Opposer les abeilles dites domestiques aux abeilles sauvages a de quoi surprendre. Des colonies de 50.000 « individus » (que nous apiculteurs appelons « abeilles »), pour reprendre les termes de l’étude relayée par les medias, menaceraient la survie des abeilles sauvages … Soit dit en passant, dans quelle mesure ladite étude prend-elle suffisamment en compte les sources mellifères que sont les tournières fleuries, les parcs privés, et autres vergers?
Quand nous savons (je suis apiculteur depuis plus de 60 ans) que la concentration de ruches à un même endroit ne peut être problématique que lorsque leur nombre est supérieur à 15 – 20, voire davantage.
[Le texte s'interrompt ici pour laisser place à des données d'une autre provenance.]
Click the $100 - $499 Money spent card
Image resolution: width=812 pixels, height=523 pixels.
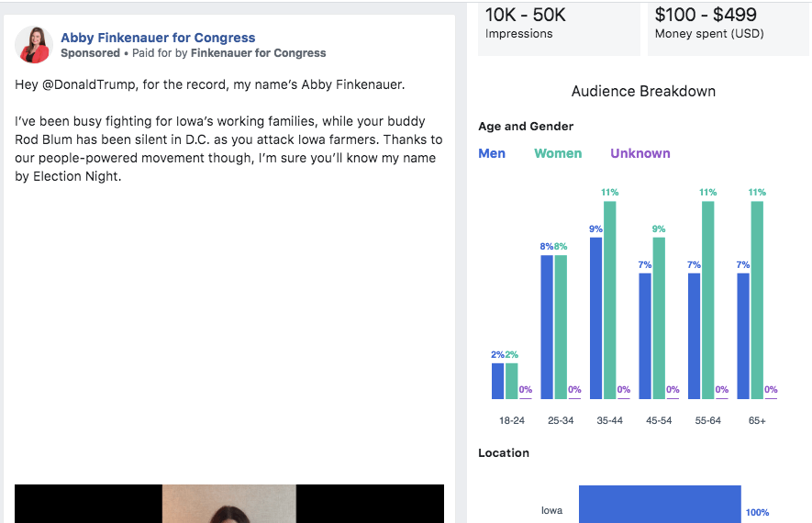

Dans ce domaine, tous les avis sont dans la nature. Feu Roger Bauduin, agronome belge et sommité à l’échelle internationale, dans le monde de l’apiculture, fixait ce plafond à un nombre encore supérieur. Il était le pape de l’apiculture pastorale; il a notamment mis sur pied des écoles d’apiculture et formé de nombreux moniteurs apicoles; il supervisait 6.000 ruches au Rwanda. Bref, un avis autorisé dans le monde apicole.
Quand on sait que les quelques centaines d’apiculteurs bruxellois (car c’est d’eux qu’il s’agit aujourd’hui; dans un premier temps?), souvent retraités, détiennent pour la plupart 2 – 3 ruches, et qu’ils sont, comme la plupart des 10.000 apiculteurs belges, des bénévoles passionnés de la nature, ils n’ont pas attendu la prise de conscience planétaire actuelle pour donner un coup de pouce à la nature. Sans jouer les héros! Ils respectent la nature, veillent au bien-être de leurs colonies d’abeilles, entretiennent généralement les meilleures relations avec leur voisinage : le miel adoucit les moeurs.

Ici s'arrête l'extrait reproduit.